## Entries provided
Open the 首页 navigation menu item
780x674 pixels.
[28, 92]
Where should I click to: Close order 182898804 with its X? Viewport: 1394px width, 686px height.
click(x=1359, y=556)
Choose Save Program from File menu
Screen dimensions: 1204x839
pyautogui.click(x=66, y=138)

## What to do
All lines from the one containing "Where should I" through the end of the listing above are to be restated word for word, and no others.

## Problem solution
Where should I click to: Close order 182898804 with its X? Viewport: 1394px width, 686px height.
click(x=1359, y=556)
Choose Save Program from File menu
Screen dimensions: 1204x839
pyautogui.click(x=66, y=138)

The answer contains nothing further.